Items from a dataset
□ □ □ □ □ □ □

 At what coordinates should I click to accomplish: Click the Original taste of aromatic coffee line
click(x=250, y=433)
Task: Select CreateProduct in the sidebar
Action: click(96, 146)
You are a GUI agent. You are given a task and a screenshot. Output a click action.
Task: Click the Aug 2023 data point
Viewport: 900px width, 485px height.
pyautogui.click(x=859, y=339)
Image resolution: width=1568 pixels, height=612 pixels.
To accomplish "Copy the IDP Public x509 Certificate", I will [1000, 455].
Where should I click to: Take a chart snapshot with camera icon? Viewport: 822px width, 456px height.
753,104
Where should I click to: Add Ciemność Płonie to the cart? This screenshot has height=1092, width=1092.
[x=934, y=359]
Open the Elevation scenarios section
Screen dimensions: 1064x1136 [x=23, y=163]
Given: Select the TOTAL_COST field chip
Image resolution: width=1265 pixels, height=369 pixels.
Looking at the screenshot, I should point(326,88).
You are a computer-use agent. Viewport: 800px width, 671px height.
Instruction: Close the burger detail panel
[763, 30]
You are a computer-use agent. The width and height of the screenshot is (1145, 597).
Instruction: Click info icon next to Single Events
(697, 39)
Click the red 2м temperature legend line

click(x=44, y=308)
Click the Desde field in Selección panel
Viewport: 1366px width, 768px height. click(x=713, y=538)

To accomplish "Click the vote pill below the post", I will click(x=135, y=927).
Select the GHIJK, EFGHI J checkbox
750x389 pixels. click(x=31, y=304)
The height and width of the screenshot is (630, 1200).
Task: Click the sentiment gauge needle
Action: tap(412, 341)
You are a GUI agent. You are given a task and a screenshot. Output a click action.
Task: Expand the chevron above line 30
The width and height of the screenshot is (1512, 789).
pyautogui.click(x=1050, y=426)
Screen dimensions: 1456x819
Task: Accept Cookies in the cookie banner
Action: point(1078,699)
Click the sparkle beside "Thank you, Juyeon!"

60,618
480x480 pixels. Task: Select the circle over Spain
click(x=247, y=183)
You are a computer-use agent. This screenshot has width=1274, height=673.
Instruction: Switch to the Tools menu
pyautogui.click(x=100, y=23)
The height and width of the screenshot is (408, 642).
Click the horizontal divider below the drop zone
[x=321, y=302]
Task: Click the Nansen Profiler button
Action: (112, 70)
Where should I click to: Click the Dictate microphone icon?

□ □ □ □ □ □ □

All entries are to be reproduced verbatim, with none omitted.

* Final answer
 At what coordinates should I click to accomplish: Click the Original taste of aromatic coffee line
click(x=250, y=433)
Task: Select CreateProduct in the sidebar
Action: click(96, 146)
You are a GUI agent. You are given a task and a screenshot. Output a click action.
Task: Click the Aug 2023 data point
Viewport: 900px width, 485px height.
pyautogui.click(x=859, y=339)
Image resolution: width=1568 pixels, height=612 pixels.
To accomplish "Copy the IDP Public x509 Certificate", I will [1000, 455].
Where should I click to: Take a chart snapshot with camera icon? Viewport: 822px width, 456px height.
753,104
Where should I click to: Add Ciemność Płonie to the cart? This screenshot has height=1092, width=1092.
[x=934, y=359]
Open the Elevation scenarios section
Screen dimensions: 1064x1136 [x=23, y=163]
Given: Select the TOTAL_COST field chip
Image resolution: width=1265 pixels, height=369 pixels.
Looking at the screenshot, I should point(326,88).
You are a computer-use agent. Viewport: 800px width, 671px height.
Instruction: Close the burger detail panel
[763, 30]
You are a computer-use agent. The width and height of the screenshot is (1145, 597).
Instruction: Click info icon next to Single Events
(697, 39)
Click the red 2м temperature legend line

click(x=44, y=308)
Click the Desde field in Selección panel
Viewport: 1366px width, 768px height. click(x=713, y=538)

To accomplish "Click the vote pill below the post", I will click(x=135, y=927).
Select the GHIJK, EFGHI J checkbox
750x389 pixels. click(x=31, y=304)
The height and width of the screenshot is (630, 1200).
Task: Click the sentiment gauge needle
Action: tap(412, 341)
You are a GUI agent. You are given a task and a screenshot. Output a click action.
Task: Expand the chevron above line 30
The width and height of the screenshot is (1512, 789).
pyautogui.click(x=1050, y=426)
Screen dimensions: 1456x819
Task: Accept Cookies in the cookie banner
Action: point(1078,699)
Click the sparkle beside "Thank you, Juyeon!"

60,618
480x480 pixels. Task: Select the circle over Spain
click(x=247, y=183)
You are a computer-use agent. This screenshot has width=1274, height=673.
Instruction: Switch to the Tools menu
pyautogui.click(x=100, y=23)
The height and width of the screenshot is (408, 642).
Click the horizontal divider below the drop zone
[x=321, y=302]
Task: Click the Nansen Profiler button
Action: (112, 70)
Where should I click to: Click the Dictate microphone icon?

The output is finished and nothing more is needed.